═══ Records shown ═══
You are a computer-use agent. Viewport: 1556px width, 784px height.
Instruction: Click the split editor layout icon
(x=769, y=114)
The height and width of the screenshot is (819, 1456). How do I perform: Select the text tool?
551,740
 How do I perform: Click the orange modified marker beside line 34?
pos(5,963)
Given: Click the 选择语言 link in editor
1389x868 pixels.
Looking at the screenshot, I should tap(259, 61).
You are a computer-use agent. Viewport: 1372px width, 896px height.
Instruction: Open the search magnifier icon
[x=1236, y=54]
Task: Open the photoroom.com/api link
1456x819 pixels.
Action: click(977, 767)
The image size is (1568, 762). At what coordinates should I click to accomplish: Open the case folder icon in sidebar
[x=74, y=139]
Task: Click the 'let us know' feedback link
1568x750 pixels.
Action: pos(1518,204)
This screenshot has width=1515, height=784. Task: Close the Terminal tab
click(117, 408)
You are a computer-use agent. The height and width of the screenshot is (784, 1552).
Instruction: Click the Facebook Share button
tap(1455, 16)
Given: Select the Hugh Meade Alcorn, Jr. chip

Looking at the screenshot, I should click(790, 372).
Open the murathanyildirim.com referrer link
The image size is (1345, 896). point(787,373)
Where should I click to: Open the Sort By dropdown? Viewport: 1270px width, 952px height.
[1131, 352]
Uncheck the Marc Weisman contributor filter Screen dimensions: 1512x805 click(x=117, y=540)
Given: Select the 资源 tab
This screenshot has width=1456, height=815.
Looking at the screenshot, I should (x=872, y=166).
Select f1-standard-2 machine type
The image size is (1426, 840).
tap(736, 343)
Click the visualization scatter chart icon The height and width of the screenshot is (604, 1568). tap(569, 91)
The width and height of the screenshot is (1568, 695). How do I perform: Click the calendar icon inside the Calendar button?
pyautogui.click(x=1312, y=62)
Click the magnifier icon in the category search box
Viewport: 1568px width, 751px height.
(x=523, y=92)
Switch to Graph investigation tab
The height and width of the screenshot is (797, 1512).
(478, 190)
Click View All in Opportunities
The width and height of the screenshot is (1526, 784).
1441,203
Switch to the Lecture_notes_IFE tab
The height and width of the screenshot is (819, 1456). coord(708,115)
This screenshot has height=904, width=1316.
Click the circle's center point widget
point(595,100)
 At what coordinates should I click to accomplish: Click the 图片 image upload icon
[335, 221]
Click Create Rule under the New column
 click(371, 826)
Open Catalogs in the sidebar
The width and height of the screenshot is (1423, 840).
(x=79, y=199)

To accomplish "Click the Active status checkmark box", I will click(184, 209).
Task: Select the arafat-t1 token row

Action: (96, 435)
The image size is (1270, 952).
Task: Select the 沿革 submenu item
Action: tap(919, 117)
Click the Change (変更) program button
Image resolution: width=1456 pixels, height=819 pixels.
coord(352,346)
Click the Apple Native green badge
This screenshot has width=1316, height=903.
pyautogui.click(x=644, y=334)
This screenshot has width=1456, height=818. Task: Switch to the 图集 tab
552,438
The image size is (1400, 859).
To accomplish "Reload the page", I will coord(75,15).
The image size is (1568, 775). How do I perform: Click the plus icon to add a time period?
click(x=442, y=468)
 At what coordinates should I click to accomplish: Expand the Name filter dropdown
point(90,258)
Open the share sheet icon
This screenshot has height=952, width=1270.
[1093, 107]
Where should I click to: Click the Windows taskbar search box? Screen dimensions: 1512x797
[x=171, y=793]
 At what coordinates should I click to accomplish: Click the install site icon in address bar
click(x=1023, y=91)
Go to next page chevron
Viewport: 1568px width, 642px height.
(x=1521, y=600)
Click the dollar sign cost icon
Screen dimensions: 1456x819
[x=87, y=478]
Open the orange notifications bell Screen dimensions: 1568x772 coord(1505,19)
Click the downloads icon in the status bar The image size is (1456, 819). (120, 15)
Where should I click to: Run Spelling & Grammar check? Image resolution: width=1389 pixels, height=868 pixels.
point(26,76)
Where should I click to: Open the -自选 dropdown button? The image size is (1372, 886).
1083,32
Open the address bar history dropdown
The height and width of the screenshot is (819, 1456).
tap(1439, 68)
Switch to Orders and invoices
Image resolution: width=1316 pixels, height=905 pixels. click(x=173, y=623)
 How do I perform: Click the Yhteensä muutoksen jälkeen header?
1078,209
═══
## Task description
All lines above from the one with "Given: Click the 选择语言 link in editor" to the one with "Task: Click the 'let us know' feedback link", inclusive, should be copied exactly, and no other lines.

## Written response
Given: Click the 选择语言 link in editor
1389x868 pixels.
Looking at the screenshot, I should tap(259, 61).
You are a computer-use agent. Viewport: 1372px width, 896px height.
Instruction: Open the search magnifier icon
[x=1236, y=54]
Task: Open the photoroom.com/api link
1456x819 pixels.
Action: click(977, 767)
The image size is (1568, 762). At what coordinates should I click to accomplish: Open the case folder icon in sidebar
[x=74, y=139]
Task: Click the 'let us know' feedback link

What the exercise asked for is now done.